El delirio del cocalero Evo Morales llega a su punto más complicado con absurdas consecuencias

Gracias al fallo que condenó a Jeanine Añez, el que califica de “golpe” la salida del ex presidente, las acciones posteriores podrían quedar inválidas, incluyendo la elección ganada por el actual mandatario, Luis Arce

Imagen de archivo del expresidente de Bolivia Evo Morales. EFE/ José Méndez
Imagen de archivo del expresidente de Bolivia Evo Morales. EFE/ José Méndez

El plan del ex presidente Evo Morales de retornar a la presidencia después de dos años y medio de haberla abandonado avanzó algo, pero ahora le toca la parte más difícil.

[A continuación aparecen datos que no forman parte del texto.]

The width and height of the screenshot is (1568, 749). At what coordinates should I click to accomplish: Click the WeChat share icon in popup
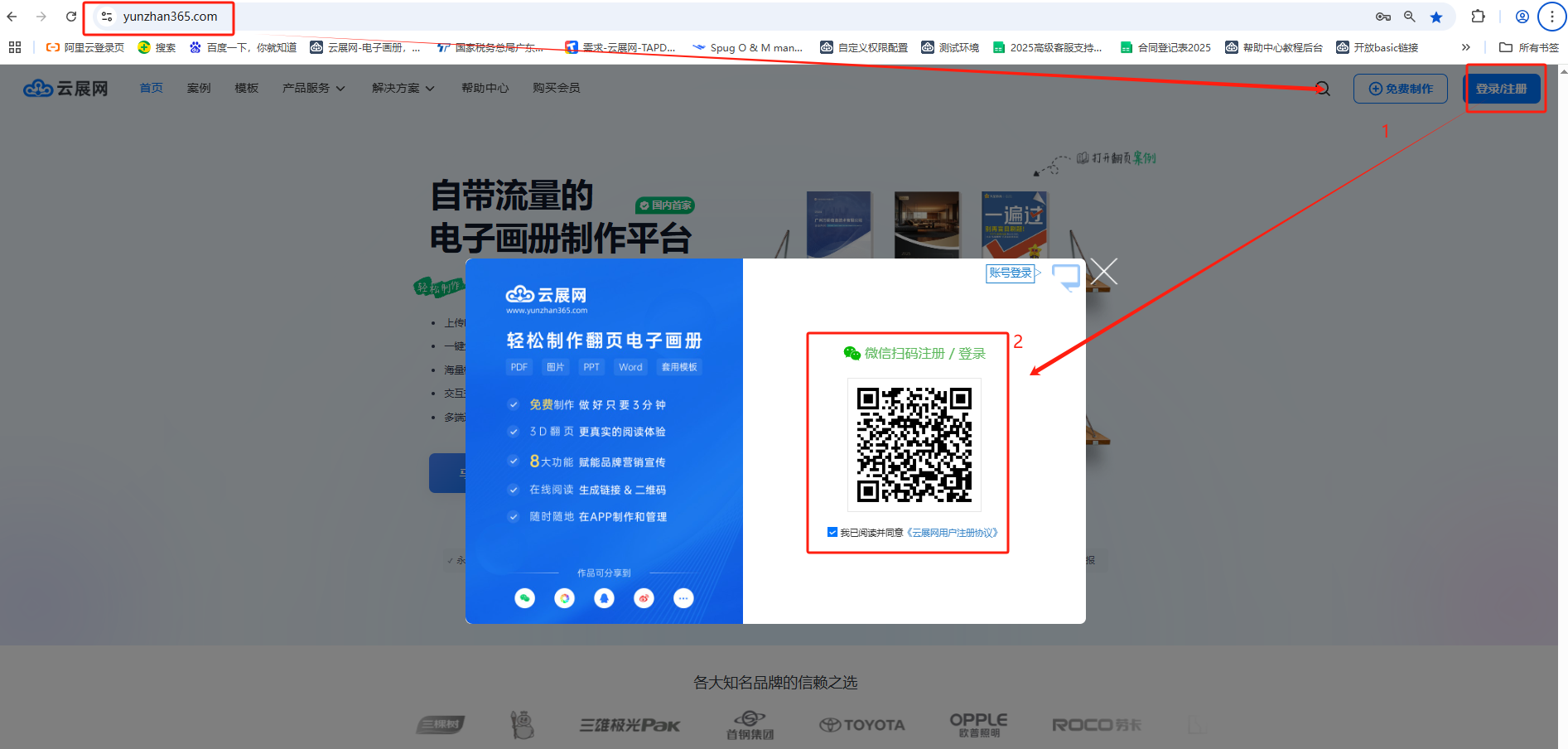point(524,598)
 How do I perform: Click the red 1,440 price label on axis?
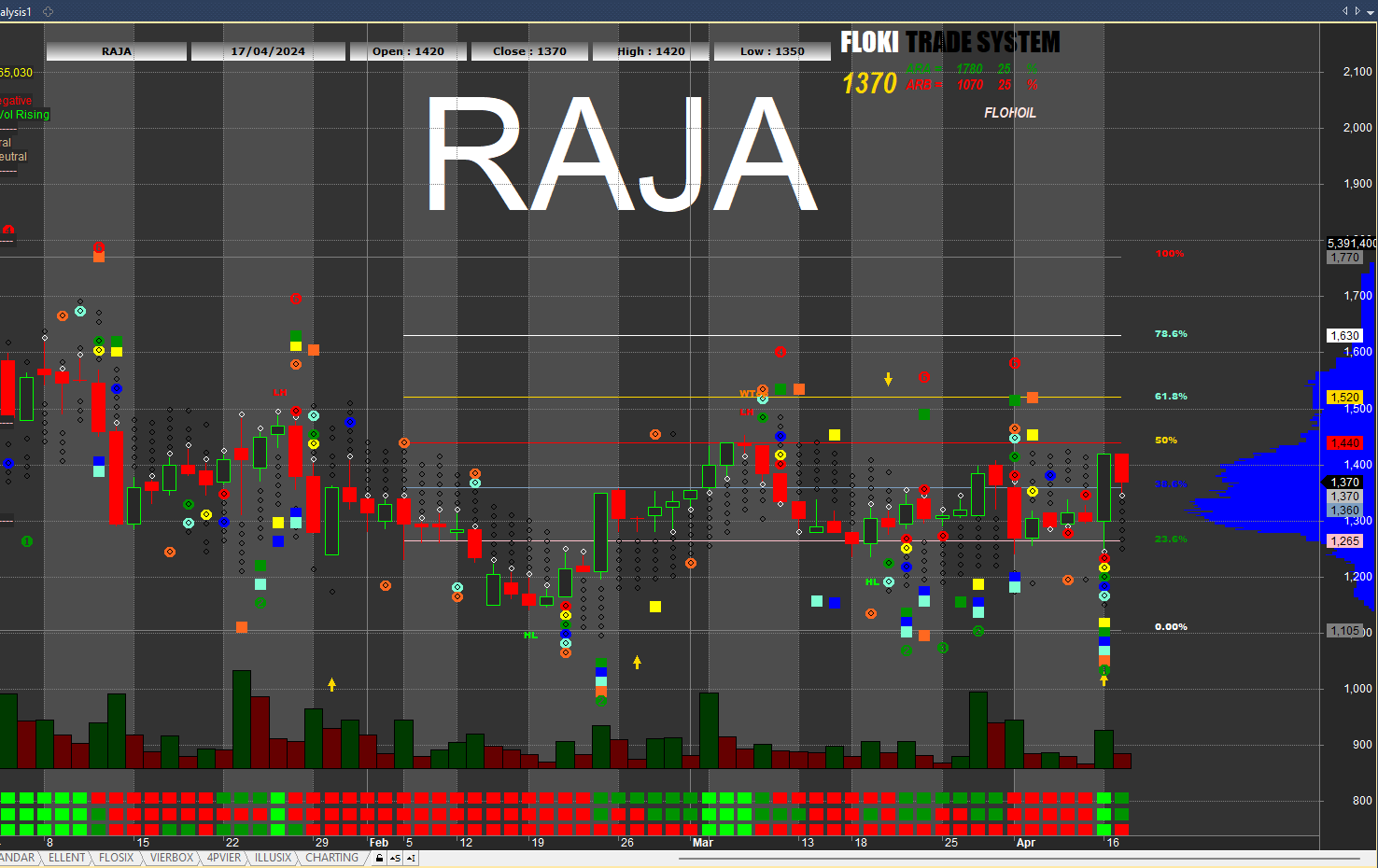click(x=1344, y=443)
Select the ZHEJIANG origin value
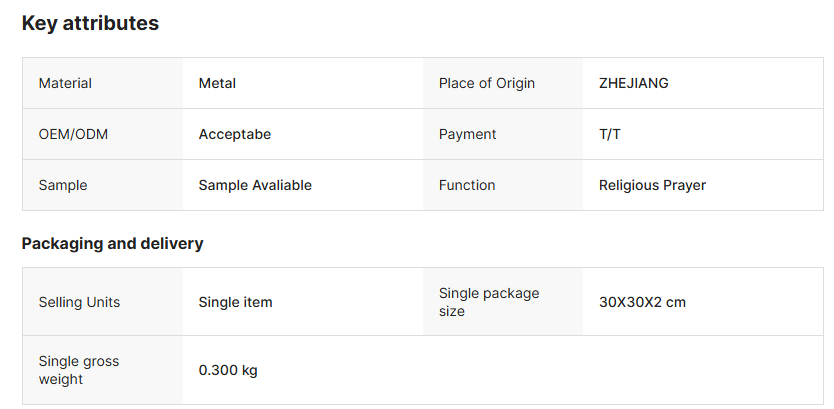The height and width of the screenshot is (409, 834). click(633, 83)
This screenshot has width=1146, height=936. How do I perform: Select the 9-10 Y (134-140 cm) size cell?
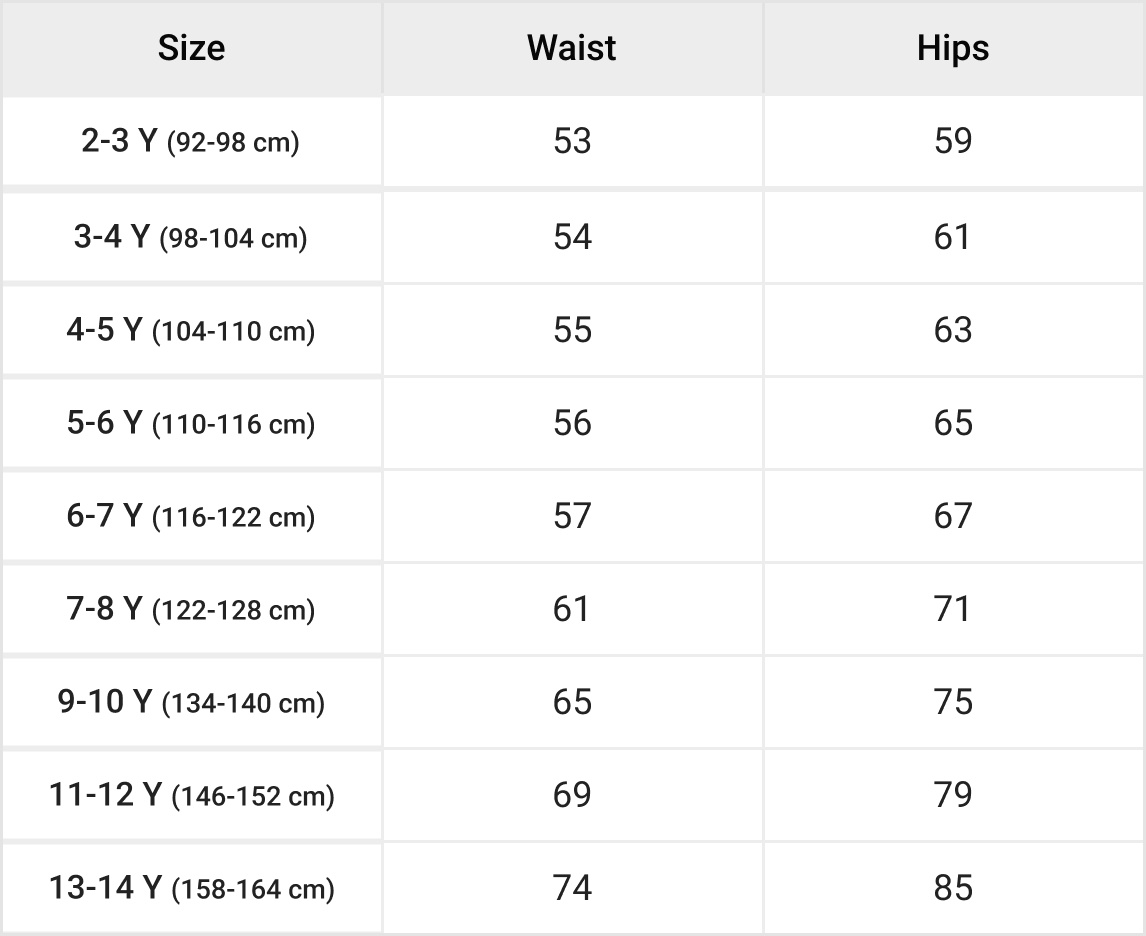pyautogui.click(x=191, y=702)
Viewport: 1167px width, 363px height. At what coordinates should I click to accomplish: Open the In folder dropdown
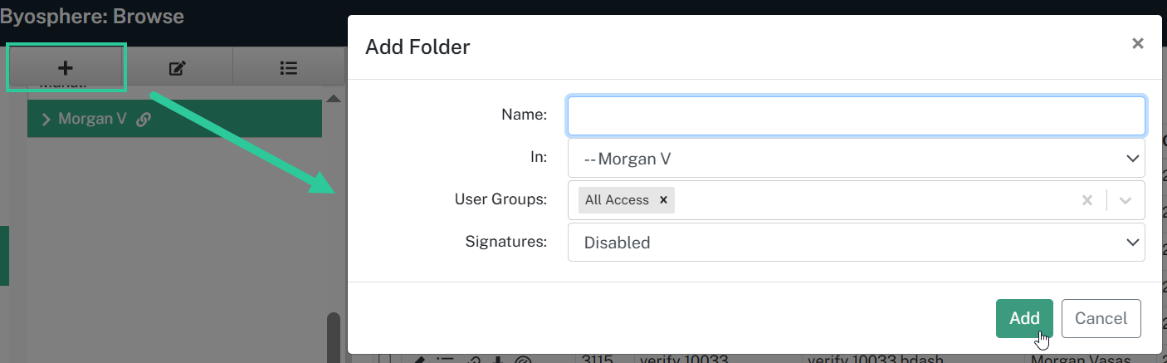856,158
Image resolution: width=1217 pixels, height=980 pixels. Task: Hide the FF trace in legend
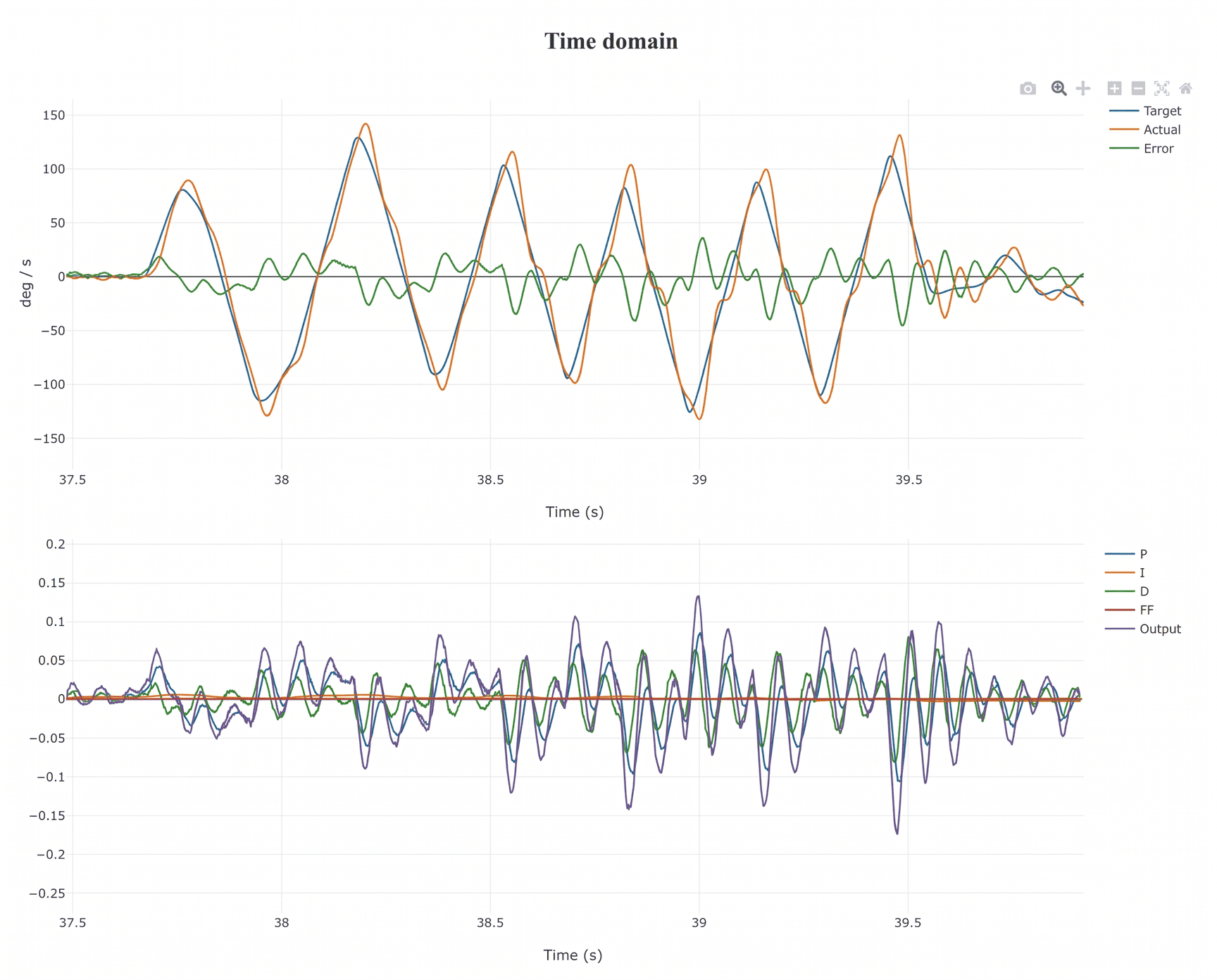(x=1130, y=610)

Los jueces, que le siguen obedeciendo a pie juntillas, condenaron a Jeanine Áñez a diez años de cárcel por haberle sustituido cuando él se dio a la fuga en noviembre de 2019.

Ese fallo, dijo el cocalero, confirma que el derrocamiento fue producto de un “golpe”. Por lo tanto, su renuncia voluntaria no tendría validez, y menos su precipitada fuga en un avión mexicano.

Conseguir ese fallo de los jueces fue la parte más fácil del plan de retorno a la presidencia. Ahora tiene que aplicar imposibles artes para conseguir una meta que es un delirio.

Quiere que, en vista de haber perdido su poder por un “golpe”, y no por el fraude denunciado por la OEA, todo lo hecho en Bolivia desde el momento de su fuga sea declarado nulo. Una parálisis con efecto retroactivo.

Por lo tanto, los parlamentarios de su partido que quedaron en funciones después de su fuga serían declarados traidores y definidos como nulos todos sus actos.

Entre esos actos, la convocatoria a nuevas elecciones, en 2020, para las que él mismo propuso un candidato de su partido, Luis Arce, que ganó con 55% de los votos en comicios hechos sin que se hubieran desmontado los esquemas del fraude.

Expertos constitucionalistas y politólogos habían advertido sobre las consecuencias absurdas de un fallo que declare inconstitucionales los hechos producidos desde noviembre de 2019.

Jeanine Áñez (AFP)
Jeanine Áñez (AFP)

En primer lugar alertaron de la incomodidad que caería sobre Luis Arce, a quien la señora Áñez definió como “hijo del golpismo”, si se daba el fallo. Y ahora dice: “Me pondrá dar 100 años, pero él seguirá siendo un prófugo y cobarde”.

Ella, presa desde hace un año y medio, niega haber conspirado y dice que fue convocada para asumir el cargo de presidente cuando Morales “escapó como una rata”.

También han sido condenados a diez años de cárcel los comandantes de las Fuerzas Armadas y la Policía de entonces, generales Williams Kalimán y Yuri Calderón.

Las cosas se complican para el cocalero debido a recientes encuestas. Una, realizada por la revista Poder y Placer dice que Morales tiene un voto negativo de 86%.

Si eso se reflejara en una elección, nunca podría retornar a la presidencia. Además, ocurre que Luis Arce se propone ir a la reelección en 2025 por el mismo partido del cocalero.

Luis Arce Catacora y Evo Morales (Reuters)
Luis Arce Catacora y Evo Morales (Reuters)

Entonces, el camino más corto que le queda es el del delirio. Si es que se propusiera avanzar en ese plan, ya sea por ingenuo o sólo por ignorante, este país entraría en mucha tensión.

Lo que hace Luis Arce es repetir sus exhortaciones a las Fuerzas Armadas para que no escuchen a quienes “tocan las puertas de los cuarteles” para proponer un golpe.

Una irrupción militar podría facilitar el plan del cocalero, pero sería casi inevitable llamar a nuevas elecciones, las temidas elecciones.

El cocalero no ha dicho nada sobre las denuncias del presidente.